1 de agosto de 2017

Voces que iban a hacer florecer el mundo para mí

Un tema fascinante es reflexionar sobre el modo en que se relacionan el origen de la especificidad humana en la cadena evolutiva (lo que venimos denominando su capacidad aprehensora según la formalidad de realidad) y su capacidad lingüística, o sus posibilidades lingüísticas. La cuestión primera que se me ocurre es: ¿puede darse ‘lo’ humano sin darse a la vez ‘lo’ lingüístico? Una vez más, y como empieza ya a ser acostumbrado, me apoyaré en el testimonio de Helen Keller.

En ocasiones dejo volar mi imaginación —recreando la famosa escena de “2001: Una odisea del espacio”, por ejemplo— planteándome cómo poco a poco, fue surgiendo en los primeros especímenes humanos (o humanoides) la formalidad de realidad; es decir, cómo fue surgiendo esa toma de consciencia de sí mismos, reflexiva, como tomando distancia de la realidad de las cosas (y de la suya misma), aprehendiendo a las demás realidades como ‘de suyo’,… y empezando a manejar rudimentariamente una lengua, o un sistema de comunicación. Evidentemente, en estos primeros momentos no existía un lenguaje como lo entendemos hoy en día. ¿Qué existía, pues?, ¿cómo se comunicaban?

Decía Bergson que, inicialmente, el ser humano fue homo faber antes que otra cosa; es decir, que lo específicamente humano fue apareciendo originalmente en su capacidad de ir más allá de lo intuitivamente aprehensible en su trato con las cosas. Es intuitivo coger un palo y utilizarlo para golpear, pero ya no es tan intuitivo afilarlo y utilizarlo como lanza, por ejemplo. De modo paulatino, se fueron dando cambios en su cerebro que le permitían actuar de esa manera (cada vez más especializadamente), y a la vez estos modos distintos de actuar fueron modelando a su cerebro en esta dirección. Podemos decir, pues, que el origen del ser humano está íntimamente relacionado con la técnica, algo que también dijera en su día Ortega y Gasset. Así, poco a poco, el ser humano iría ampliando sus posibilidades técnicas. Creo que es razonable pensar que paralelamente se irían ampliando también sus posibilidades lingüísticas. Aunque, quizá deberíamos decir sus posibilidades comunicativas.

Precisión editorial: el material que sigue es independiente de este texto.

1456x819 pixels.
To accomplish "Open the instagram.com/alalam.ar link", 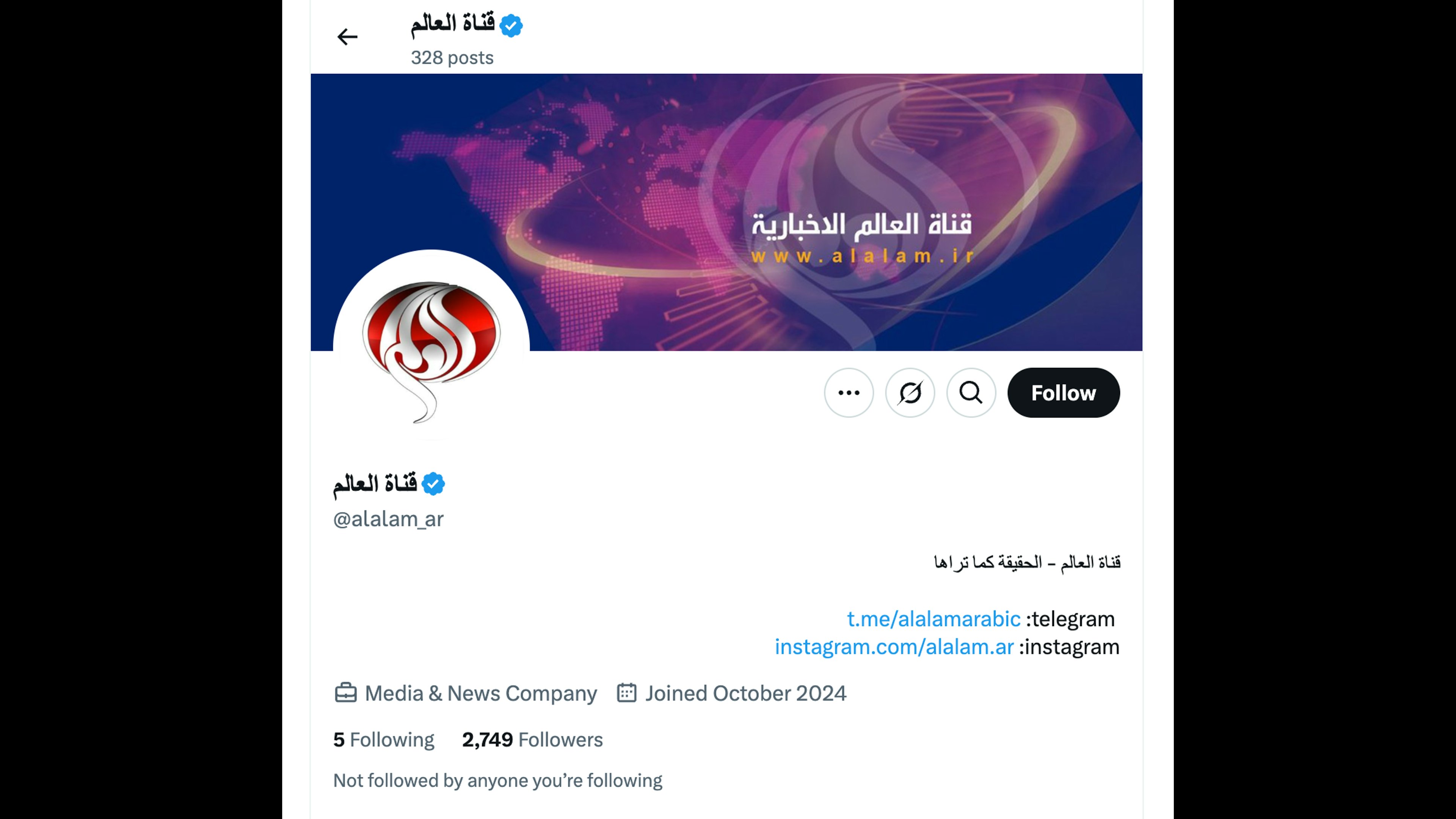I will click(894, 646).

Esta postura de Bergson me parece —a nivel personal— plausible. En un principio, entiendo que el ser humano se comunicaba entre sí como el resto de los animales, desde esa inconsciencia propia de la formalidad de estimulidad —tal y como nos explica Keller y hemos comentado en diversos posts—, mediante un código de señales aceptado por la especie. Cuando comienza a aparecer en el ser humano este nuevo modo de relacionarse con la realidad, entiendo que junto con su capacidad técnica emergió también una capacidad lingüística, pero que ésta era utilizada únicamente según ese código de señales que venía utilizando desde siempre (estoy pensando en voz alta, así que cualquier sugerencia será bienvenida). Ahora bien, precisamente gracias al desarrollo y a las posibilidades abiertas por la formalidad de realidad, no sólo aumentaba su capacidad técnica, sino que ese lenguaje de signos que hasta ahora eran eso, meros signos (entendidos en clave zubiriana, pues tengo dudas de que puedan ser análogos a lo que se entiende por ellos en clave peirceana), a partir de ese momento, aunque en contenido fueran exactamente iguales, ya no eran meros signos, sino que eran elementos que adoptaron entonces el carácter estrictamente lingüístico. Ya no formaban parte de un sistema de comunicación como el que puedan poseer tantas y tantas especies animales, sino que entraron a formar parte de un sistema rigurosamente lingüístico, aunque las unidades de expresión —como digo— fueran exactamente las mismas y para nada se parezcan a los términos y estructuras que incluimos hoy en día en una lengua cualquiera. A mi modo de ver, a partir de ese momento los primeros seres humanos empezaron a ser conscientes de que el lenguaje era ‘algo otro’ y que lo podían utilizar para designar cosas, para designarse entre ellos, para designar estados de ánimo, etc., de forma consciente. Y ahí comenzaría su desarrollo.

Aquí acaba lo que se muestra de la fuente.